S04 Data Science

Domain decomposition methods (DDMs) are robust and parallel efficient iterative solvers for discretized partial differential equations. However, the convergence rate of classic DDMs deteriorates for coefficient distributions with large contrasts. To retain the robustness for such problems, the coarse space of the DDM can be enriched by additional coarse basis functions, often obtained by solving local generalized eigenvalue problems. Within overlapping Schwarz methods, we consider the AGDSW (adaptive generalized Dryja-Smith-Widlund) coarse space to obtain robustness. However, the computation of the AGDSW coarse basis functions is computationally expensive due to the solution of many local eigenvalue problems. In this talk, we train a surrogate model based on a deep feedforward regression neural network which directly learns the necessary coarse basis functions. Additionally, we present first results where we also replace the solution of local subdomain problems by surrogate models. This talk is based on joint work with Axel Klawonn and Martin Lanser, University of Cologne, Germany.

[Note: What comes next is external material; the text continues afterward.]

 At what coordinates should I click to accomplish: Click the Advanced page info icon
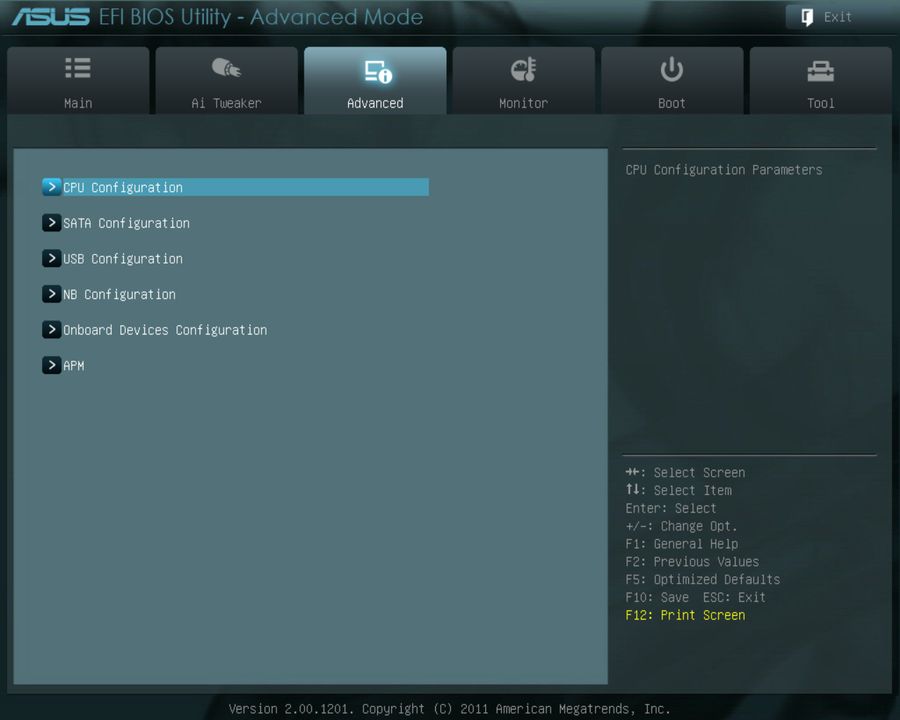tap(375, 68)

Chemical Mechanical Polishing (CMP) is a key process for achieving planarity in semiconductor wafer manufacturing. As modern chips consist of multiple stacked layers, surface irregularities can lead to performance reductions or complete wafer losses, directly impacting production yield. Reliable estimations of planarity are, therefore, crucial for the optimization and control of the CMP process. The combination of the chemical interaction between the slurry's ingredients and the mechanical removal mechanisms driven by small but firm abrasives is one primary driver of material removal. Predicting the slurry flow and leveraging known empirical relations between the shear stress resulting at the wafer surface leads to accurate estimations of the material removal rate (MRR), which serves as an indirect measure of planarity. Finite Element Methods (FEM) enable precise modeling of the incompressible Navier–Stokes equations in complex geometries but are computationally expensive and thus impractical the search for optimal process parameters or real-time control. This presentation explores the use of machine learning-based surrogate models to replace direct FEM simulations. In particular, Deep Operator Networks (DeepONets) and various extensions allow mappings from boundary and geometry conditions to full-field flow solutions. The presentation covers surrogate models applied to a canonical flow problem, the Kármán vortex street, and the transfer to slurry flow prediction in CMP. Results demonstrate that DeepONets can provide fast and sufficiently accurate approximations of the flow fields, enabling accelerated parameter studies.

Approximating solutions to time-dependent Partial Differential Equations (PDEs) is a central challenge in computational science. While Physics-Informed Neural Networks (PINNs) offer a flexible, mesh-free framework using automatic differentiation, their reliance on gradient-based backpropagation, especially when treating time as a spatial variable, often leads to poor accuracy and slow training. In this talk, we will discuss a backpropagation-free method for training PINNs that separates space and time variables and randomly samples hidden-layer parameters. We will discuss how our approach achieves superior accuracy and speed, often by 1–5 orders of magnitude, compared to conventional PINNs.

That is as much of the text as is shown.